* **Task goal**
Leave the pictures out, and repeat exactly every line from the one with "How do I perform: Click" through the end of the data below.
═════ Supplied data ═════
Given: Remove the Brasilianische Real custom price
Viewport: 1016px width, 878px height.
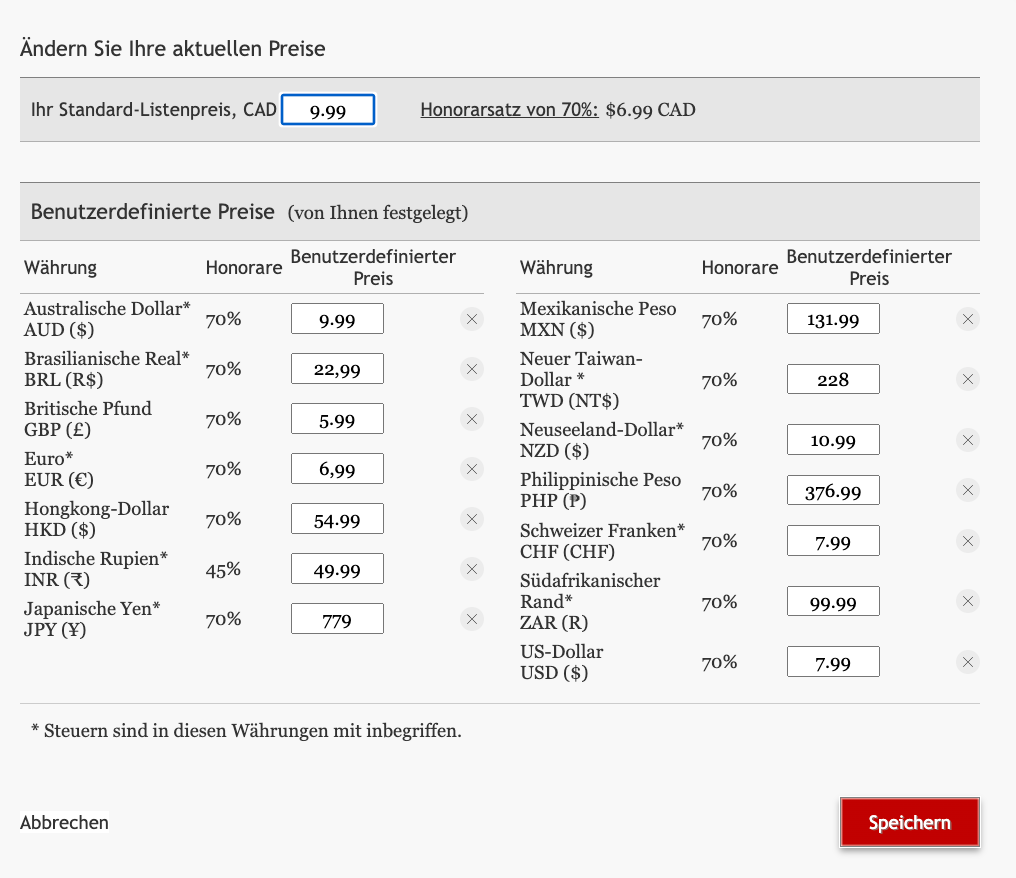Looking at the screenshot, I should [471, 368].
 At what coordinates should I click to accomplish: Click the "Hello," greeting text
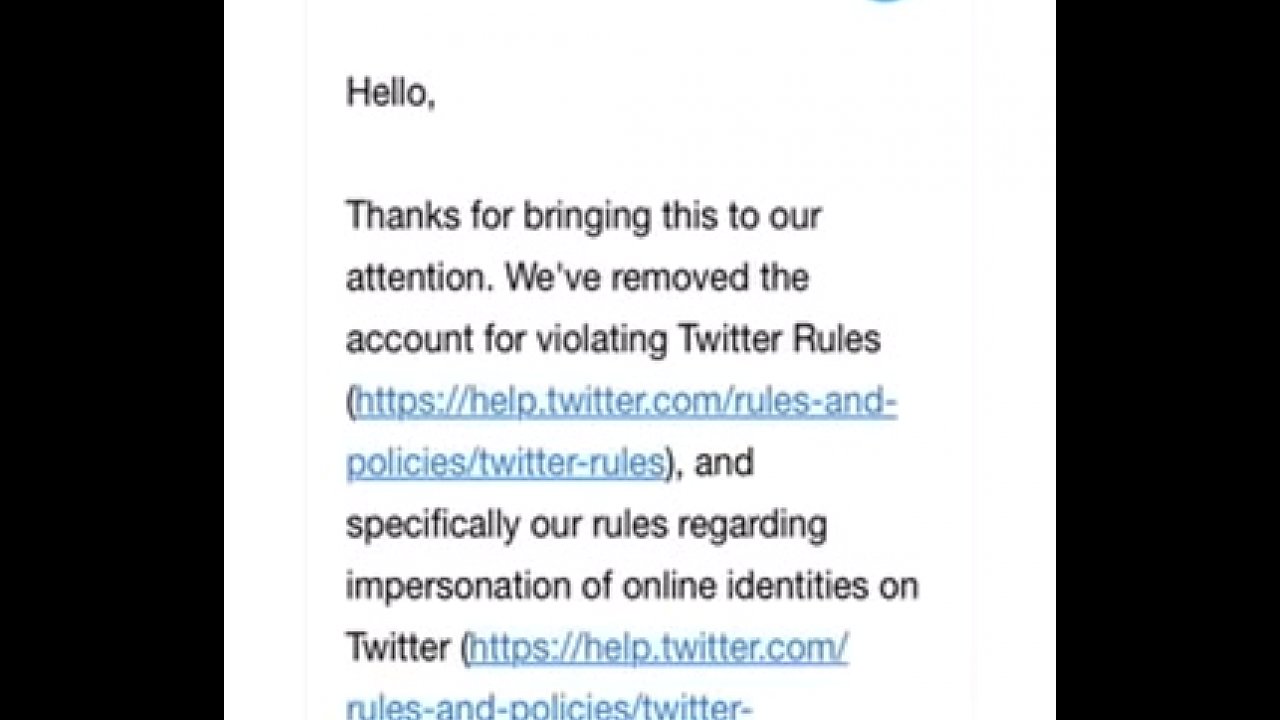390,92
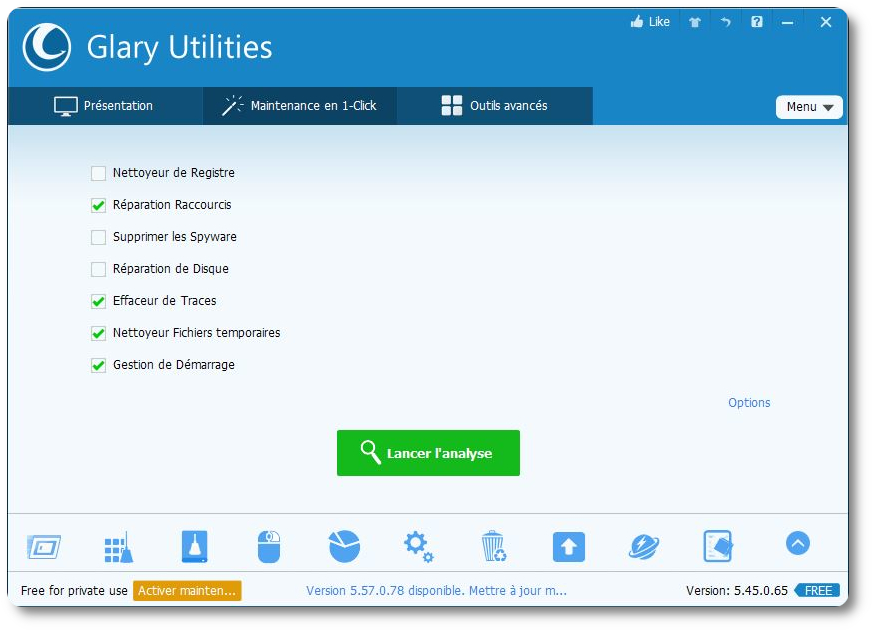Uncheck Réparation Raccourcis option

(98, 205)
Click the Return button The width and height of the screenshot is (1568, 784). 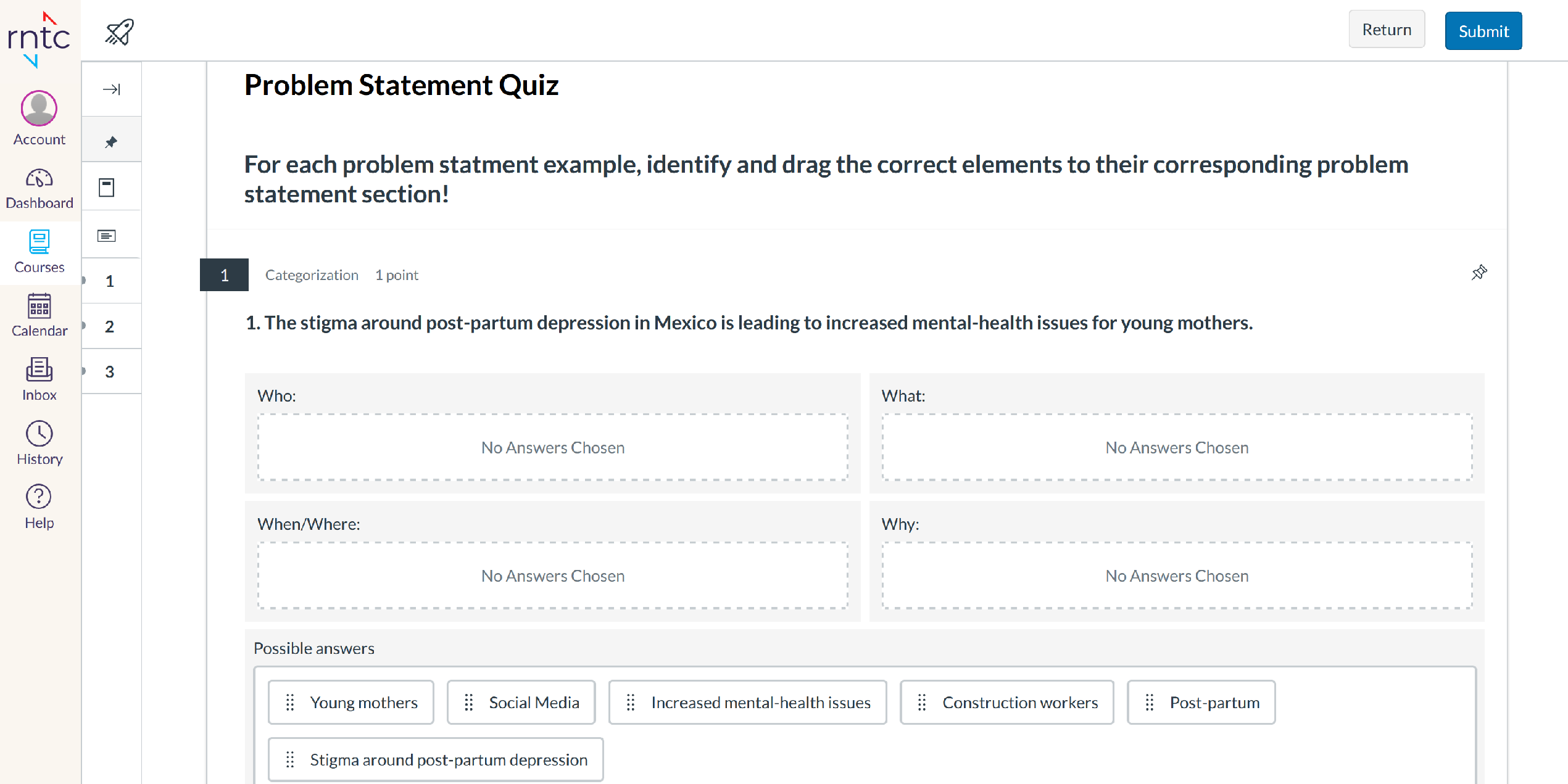tap(1386, 30)
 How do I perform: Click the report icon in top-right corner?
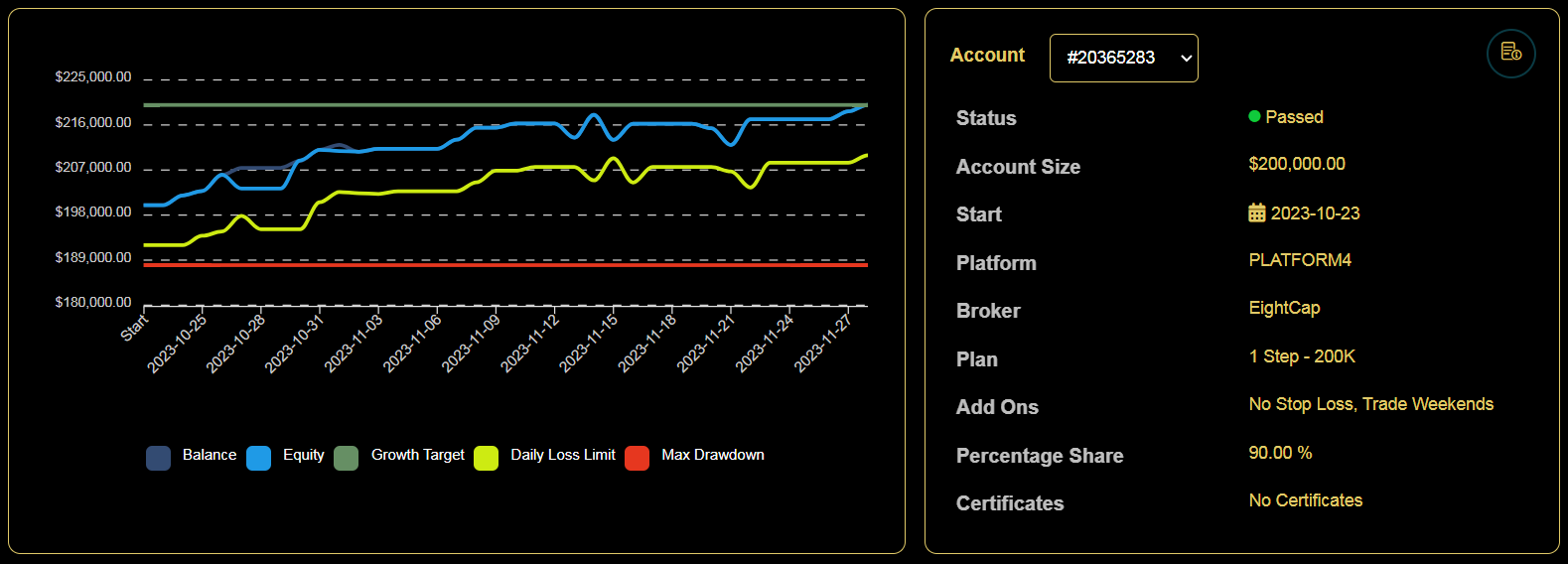pos(1510,53)
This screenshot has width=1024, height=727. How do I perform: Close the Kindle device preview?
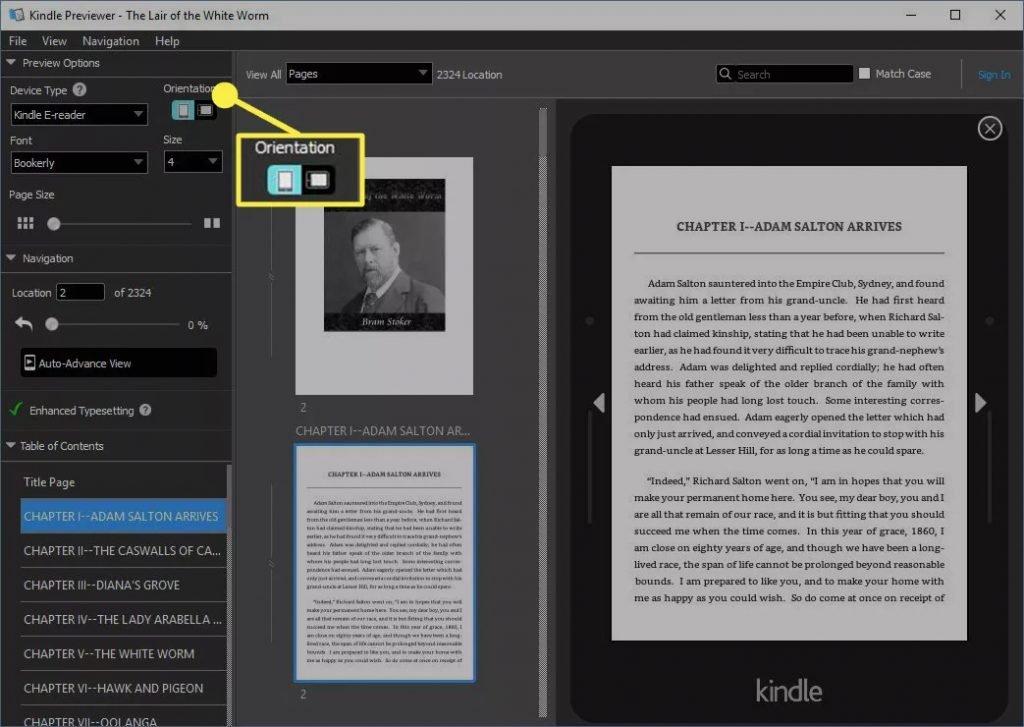tap(989, 128)
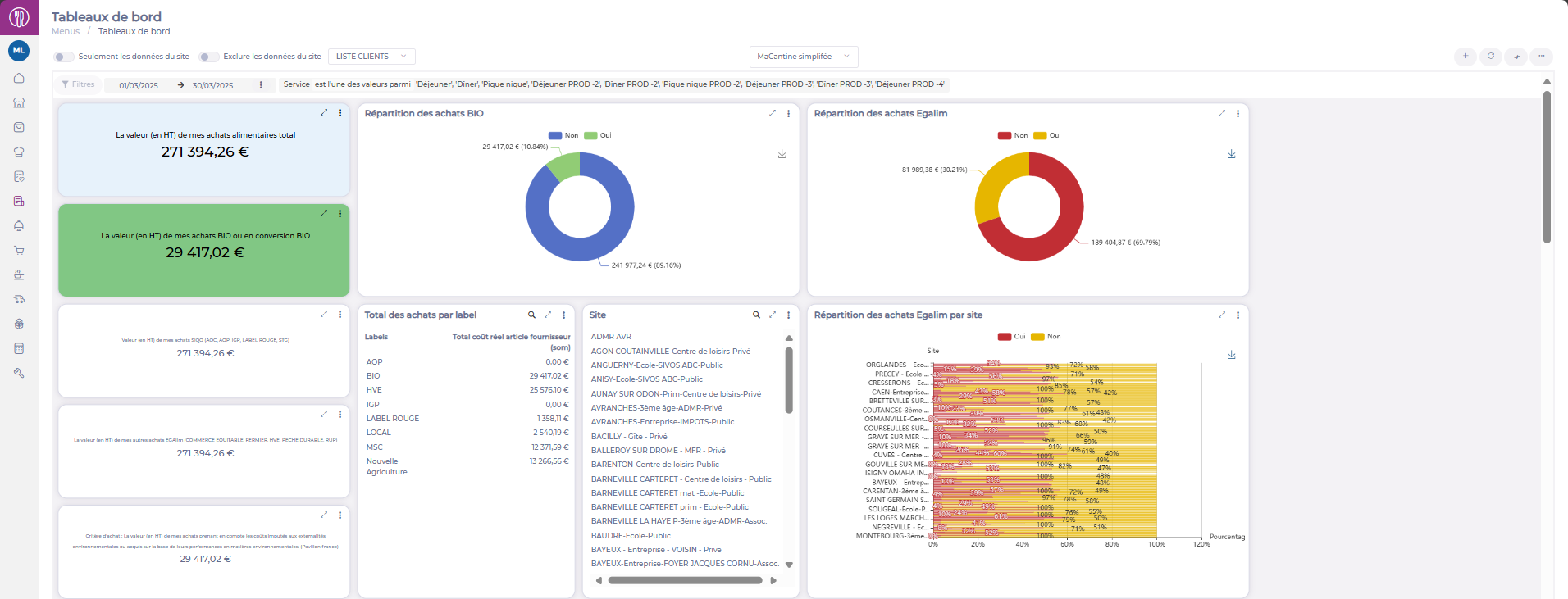Open the MaCantine simplifiée dropdown
The image size is (1568, 599).
pos(804,57)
═════
* **Result**
 How do I perform: Click the report icon in top-right corner?
pos(1510,53)
This screenshot has width=1024, height=727. How do I perform: Close the Kindle device preview?
tap(989, 128)
Open the MaCantine simplifiée dropdown
The image size is (1568, 599).
pos(804,57)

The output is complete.